--- Start STORED RECORDS ---
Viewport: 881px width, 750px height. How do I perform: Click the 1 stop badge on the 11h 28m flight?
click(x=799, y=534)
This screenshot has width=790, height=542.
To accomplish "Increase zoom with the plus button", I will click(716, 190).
--- End STORED RECORDS ---
--- Start STORED RECORDS ---
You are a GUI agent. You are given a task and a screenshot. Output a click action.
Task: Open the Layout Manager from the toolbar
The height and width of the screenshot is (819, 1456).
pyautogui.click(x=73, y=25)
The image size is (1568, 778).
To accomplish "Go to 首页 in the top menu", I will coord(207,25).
--- End STORED RECORDS ---
PROMPT: Duplicate the listing lines beginning with the one that contains "You are a GUI" and continuing through the one that contains "I will coord(207,25).", both included, and nothing else.

THE SOLUTION:
You are a GUI agent. You are given a task and a screenshot. Output a click action.
Task: Open the Layout Manager from the toolbar
The height and width of the screenshot is (819, 1456).
pyautogui.click(x=73, y=25)
The image size is (1568, 778).
To accomplish "Go to 首页 in the top menu", I will coord(207,25).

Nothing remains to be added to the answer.